▶ ACTION ITEM
Your answer should consist of the lines in the listing that hold "text".

▶ DATA FOR ANALYSIS
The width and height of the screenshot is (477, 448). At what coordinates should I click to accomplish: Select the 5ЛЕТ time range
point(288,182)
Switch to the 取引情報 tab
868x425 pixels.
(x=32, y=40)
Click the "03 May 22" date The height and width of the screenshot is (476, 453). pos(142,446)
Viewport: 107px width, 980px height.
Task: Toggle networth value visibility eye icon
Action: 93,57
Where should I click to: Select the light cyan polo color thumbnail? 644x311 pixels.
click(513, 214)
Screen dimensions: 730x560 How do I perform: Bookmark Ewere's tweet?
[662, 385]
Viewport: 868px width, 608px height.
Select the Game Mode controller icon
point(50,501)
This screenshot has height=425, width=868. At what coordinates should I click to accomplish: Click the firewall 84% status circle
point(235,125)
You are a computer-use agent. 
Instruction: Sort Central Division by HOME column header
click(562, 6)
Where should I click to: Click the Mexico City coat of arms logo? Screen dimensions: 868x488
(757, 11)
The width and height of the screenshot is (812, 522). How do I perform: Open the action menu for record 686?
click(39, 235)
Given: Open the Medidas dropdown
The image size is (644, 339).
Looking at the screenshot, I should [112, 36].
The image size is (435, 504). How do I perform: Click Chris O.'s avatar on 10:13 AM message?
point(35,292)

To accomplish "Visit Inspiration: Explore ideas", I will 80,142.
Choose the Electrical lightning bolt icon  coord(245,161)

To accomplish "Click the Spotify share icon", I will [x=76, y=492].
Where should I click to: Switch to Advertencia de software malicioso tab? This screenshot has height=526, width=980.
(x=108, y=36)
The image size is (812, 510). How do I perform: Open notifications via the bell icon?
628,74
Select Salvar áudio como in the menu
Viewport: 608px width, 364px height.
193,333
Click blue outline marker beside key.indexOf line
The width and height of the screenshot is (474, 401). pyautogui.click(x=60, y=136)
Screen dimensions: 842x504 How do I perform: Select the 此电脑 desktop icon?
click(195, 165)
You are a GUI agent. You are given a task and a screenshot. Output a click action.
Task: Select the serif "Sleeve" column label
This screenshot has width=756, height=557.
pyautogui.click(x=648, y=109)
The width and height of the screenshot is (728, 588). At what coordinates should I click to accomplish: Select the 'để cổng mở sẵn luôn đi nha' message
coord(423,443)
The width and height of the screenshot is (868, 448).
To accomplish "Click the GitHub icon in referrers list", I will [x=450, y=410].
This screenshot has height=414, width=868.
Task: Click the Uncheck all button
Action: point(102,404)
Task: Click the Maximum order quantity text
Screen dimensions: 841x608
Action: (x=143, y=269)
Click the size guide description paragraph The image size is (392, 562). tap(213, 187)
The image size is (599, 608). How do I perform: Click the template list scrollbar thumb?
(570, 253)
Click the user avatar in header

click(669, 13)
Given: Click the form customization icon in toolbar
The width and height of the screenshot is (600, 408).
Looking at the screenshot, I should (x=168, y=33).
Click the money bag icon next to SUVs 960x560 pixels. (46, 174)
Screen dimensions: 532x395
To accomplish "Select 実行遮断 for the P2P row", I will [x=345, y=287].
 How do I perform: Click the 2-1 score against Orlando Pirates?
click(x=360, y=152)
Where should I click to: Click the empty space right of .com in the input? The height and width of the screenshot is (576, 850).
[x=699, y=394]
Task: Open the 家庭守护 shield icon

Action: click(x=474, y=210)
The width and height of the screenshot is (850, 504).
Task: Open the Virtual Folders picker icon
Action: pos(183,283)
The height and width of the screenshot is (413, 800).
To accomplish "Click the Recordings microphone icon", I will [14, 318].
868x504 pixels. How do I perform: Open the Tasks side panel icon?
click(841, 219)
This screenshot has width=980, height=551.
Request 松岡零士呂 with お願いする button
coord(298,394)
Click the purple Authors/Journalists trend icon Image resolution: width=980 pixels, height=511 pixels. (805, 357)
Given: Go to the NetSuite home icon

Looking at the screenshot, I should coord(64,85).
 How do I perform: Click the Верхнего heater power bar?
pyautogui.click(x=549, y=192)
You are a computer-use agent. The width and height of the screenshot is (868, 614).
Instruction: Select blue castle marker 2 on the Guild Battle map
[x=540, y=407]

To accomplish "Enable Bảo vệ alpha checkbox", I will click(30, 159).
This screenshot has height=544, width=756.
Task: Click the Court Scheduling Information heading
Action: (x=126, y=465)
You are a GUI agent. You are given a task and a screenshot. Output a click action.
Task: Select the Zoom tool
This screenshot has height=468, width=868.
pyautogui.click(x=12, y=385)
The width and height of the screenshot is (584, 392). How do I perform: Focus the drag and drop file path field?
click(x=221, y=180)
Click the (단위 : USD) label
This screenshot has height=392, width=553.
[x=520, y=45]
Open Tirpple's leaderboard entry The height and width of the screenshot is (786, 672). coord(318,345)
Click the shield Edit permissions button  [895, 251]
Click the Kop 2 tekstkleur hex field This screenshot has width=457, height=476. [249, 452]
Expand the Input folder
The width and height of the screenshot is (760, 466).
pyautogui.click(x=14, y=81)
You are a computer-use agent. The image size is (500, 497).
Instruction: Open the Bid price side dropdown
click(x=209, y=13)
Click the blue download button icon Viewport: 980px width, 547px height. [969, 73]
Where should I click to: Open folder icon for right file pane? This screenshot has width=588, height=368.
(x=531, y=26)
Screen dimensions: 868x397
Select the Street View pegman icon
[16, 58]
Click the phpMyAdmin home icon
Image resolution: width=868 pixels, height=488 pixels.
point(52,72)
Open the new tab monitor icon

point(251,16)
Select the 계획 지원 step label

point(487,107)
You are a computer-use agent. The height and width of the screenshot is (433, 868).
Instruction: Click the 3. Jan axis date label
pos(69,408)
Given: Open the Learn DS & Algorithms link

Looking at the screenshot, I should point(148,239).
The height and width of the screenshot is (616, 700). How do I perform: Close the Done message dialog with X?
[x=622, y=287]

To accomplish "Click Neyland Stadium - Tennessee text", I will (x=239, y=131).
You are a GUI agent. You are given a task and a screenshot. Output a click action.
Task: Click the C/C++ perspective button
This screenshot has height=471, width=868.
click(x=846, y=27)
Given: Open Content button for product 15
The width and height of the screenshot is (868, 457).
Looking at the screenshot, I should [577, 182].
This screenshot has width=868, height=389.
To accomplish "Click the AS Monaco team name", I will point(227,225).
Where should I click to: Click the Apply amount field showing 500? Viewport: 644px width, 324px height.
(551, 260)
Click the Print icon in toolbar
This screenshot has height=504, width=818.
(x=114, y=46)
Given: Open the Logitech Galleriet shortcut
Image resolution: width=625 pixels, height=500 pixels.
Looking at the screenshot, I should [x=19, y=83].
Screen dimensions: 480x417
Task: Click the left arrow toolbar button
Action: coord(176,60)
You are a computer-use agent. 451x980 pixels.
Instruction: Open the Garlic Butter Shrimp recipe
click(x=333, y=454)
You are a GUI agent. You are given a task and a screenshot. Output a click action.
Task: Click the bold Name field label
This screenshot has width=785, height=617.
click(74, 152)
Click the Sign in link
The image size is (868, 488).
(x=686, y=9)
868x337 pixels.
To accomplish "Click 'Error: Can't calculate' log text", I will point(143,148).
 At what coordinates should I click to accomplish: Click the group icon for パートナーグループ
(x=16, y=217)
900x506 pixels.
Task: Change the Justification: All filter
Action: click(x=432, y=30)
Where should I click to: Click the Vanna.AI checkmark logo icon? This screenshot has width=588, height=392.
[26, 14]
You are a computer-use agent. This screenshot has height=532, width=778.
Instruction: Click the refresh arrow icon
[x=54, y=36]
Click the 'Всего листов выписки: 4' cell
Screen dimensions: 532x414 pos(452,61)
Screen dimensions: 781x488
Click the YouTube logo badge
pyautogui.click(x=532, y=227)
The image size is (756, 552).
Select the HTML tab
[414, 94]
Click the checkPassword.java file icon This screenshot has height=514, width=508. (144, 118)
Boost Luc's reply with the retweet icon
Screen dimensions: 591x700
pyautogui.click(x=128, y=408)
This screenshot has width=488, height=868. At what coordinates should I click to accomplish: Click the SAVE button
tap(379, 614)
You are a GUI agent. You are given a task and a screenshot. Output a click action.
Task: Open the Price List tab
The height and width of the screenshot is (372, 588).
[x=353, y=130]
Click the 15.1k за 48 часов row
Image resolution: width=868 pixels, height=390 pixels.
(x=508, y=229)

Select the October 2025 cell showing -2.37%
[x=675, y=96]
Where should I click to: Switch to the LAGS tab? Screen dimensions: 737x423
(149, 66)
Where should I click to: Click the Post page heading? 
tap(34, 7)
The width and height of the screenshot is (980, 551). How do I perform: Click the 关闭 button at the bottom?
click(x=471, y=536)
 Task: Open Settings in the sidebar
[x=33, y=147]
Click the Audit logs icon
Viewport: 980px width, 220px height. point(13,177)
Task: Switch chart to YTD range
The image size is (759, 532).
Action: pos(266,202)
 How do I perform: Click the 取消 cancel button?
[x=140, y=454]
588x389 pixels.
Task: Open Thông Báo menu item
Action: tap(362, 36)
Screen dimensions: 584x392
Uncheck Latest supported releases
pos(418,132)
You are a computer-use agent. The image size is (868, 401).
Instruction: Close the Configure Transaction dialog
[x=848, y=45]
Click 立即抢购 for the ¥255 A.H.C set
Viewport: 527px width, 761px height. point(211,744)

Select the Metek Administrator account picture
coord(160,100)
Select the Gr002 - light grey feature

▶ WRITTEN SOLUTION
Task: Click the Maximum order quantity text
To accomplish "Click Neyland Stadium - Tennessee text", I will (x=239, y=131).
To accomplish "Click 'Error: Can't calculate' log text", I will point(143,148).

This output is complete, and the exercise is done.